All I could do was pity the woman who wasn’t even protected by the sanctity of marriage. Josiah might have used my body whenever the mood took him, but at least he didn’t rent me out to his friends.
“Take the girl home, Shari,” Josiah demanded. “Make sure she is clean and presentable tomorrow. I’ll need some photos of her so we can get things underway.”
Shari hesitated.
Josiah’s gaze sharpened. “Is there a problem with that? You were told long ago what the Lord’s plans for this girl were. She is not part of our flock. She is tainted with the evil of the man who made her. She cannot be allowed to stay within our walls, especially not as beautiful as she is. You saw what happened here tonight. She is a temptation that will divide our men.”
Shari nodded quickly. “Of course. I will follow the Lord’s word, Brother Josiah. I will have her ready.”
Josiah ran his finger down the side of her face and lifted her chin, so she was forced to look him in the eyes. “That’s more like it. The Lord will be pleased by your obedience, as am I. Now take the child and go. ”
Shari gathered up Hayley Jade who was slumped over on the log seat, too tired to stay awake any longer. She didn’t stir as Shari strode from the campfire, Hayley Jade in her arms.
“Go,” I said to Alice. “Pack whatever you need but do it quickly and silently.” I swallowed thickly, not sure if what I was going to say next was the right thing to do or not. But I had to try. “Wake our sisters and tell them to come with us.”
Alice shook her head quickly. “We can’t! They’ll never come! Naomi and Samantha do everything right. You know they do. They’ll alert everyone, and we’ll never get out.”
She was right, but guilt crushed me at the thought of leaving them behind. “Will you be able to sleep at night if we leave them, knowing what we know now? Jacqueline is barely older than a child, but beautiful enough to turn men’s heads everywhere she goes. I’ve seen them staring at her, Alice! And not just in this perverted little circle where darkness and alcohol make them brave. They stare at Jacqueline in church like they’re a pack of hungry wolves and she’s a rabbit. No shame that everyone can see them. You know she’ll be next. All of our sisters will be.”
“Naomi and Samantha long for husbands,” Alice argued.
She was right. They did. I bit my lip with a sigh, then finally nodded, agreeing with her. Naomi and Samantha were made for this life in a way that Alice and I were not. I tried to be everything that was expected of me but failed at every hurdle. Alice didn’t even try. One of those newcomers could be the man who decided he wanted her, and then Alice’s life, which might have been reasonably good up until now, my father somewhat tolerant of her antics, would become identical to mine. She’d be a slave to her husband, there only to serve his needs and raise his children.
He’d eat up every ounce of her sparkle and leave her as dust.
Naomi and Samantha would thrive with those boundaries. Alice would shrivel up and die, and so would my bright-eyed daughter.
I couldn’t save them all.
“We leave Naomi and Samantha,” I agreed. “You’re right. They’ll never come. But we have to take Jacqueline.”

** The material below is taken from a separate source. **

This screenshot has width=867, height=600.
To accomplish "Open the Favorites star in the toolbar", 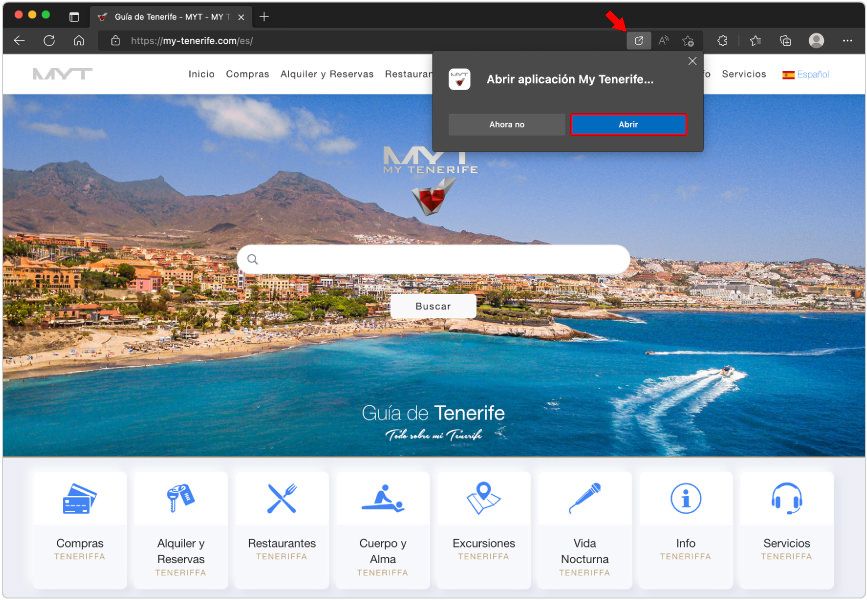I will click(755, 41).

Alice nodded determinedly. “I can do it. I can make her understand. You get Hayley Jade. I’ll get Jacqueline. Meet me outside our place as quick as you can. It’s closer to the road.” Her eyes were bright with excitement. “We’re really doing this?”
Dread pooled in my stomach.
Alice saw this as a big adventure.
While I knew it was anything but. Alice had never been outside the walls that had been erected around our community. She’d been so sheltered, daydreaming about what life beyond the fences would be. Romanticizing it. No idea what the actual reality was.
But I knew. I’d been her once. I’d left and gone exploring, only to realize the world outside was worse than what I had in here. It was dark and depraved, no happiness to be found.
I didn’t want to leave the commune.
But Josiah had left me no choice.
Alice disappeared into the darkness, and I did the same, leaving the light of the bonfire behind me, praying the men would all stay there for hours more, drinking away the night until they were too intoxicated to get up and notice we’d gone.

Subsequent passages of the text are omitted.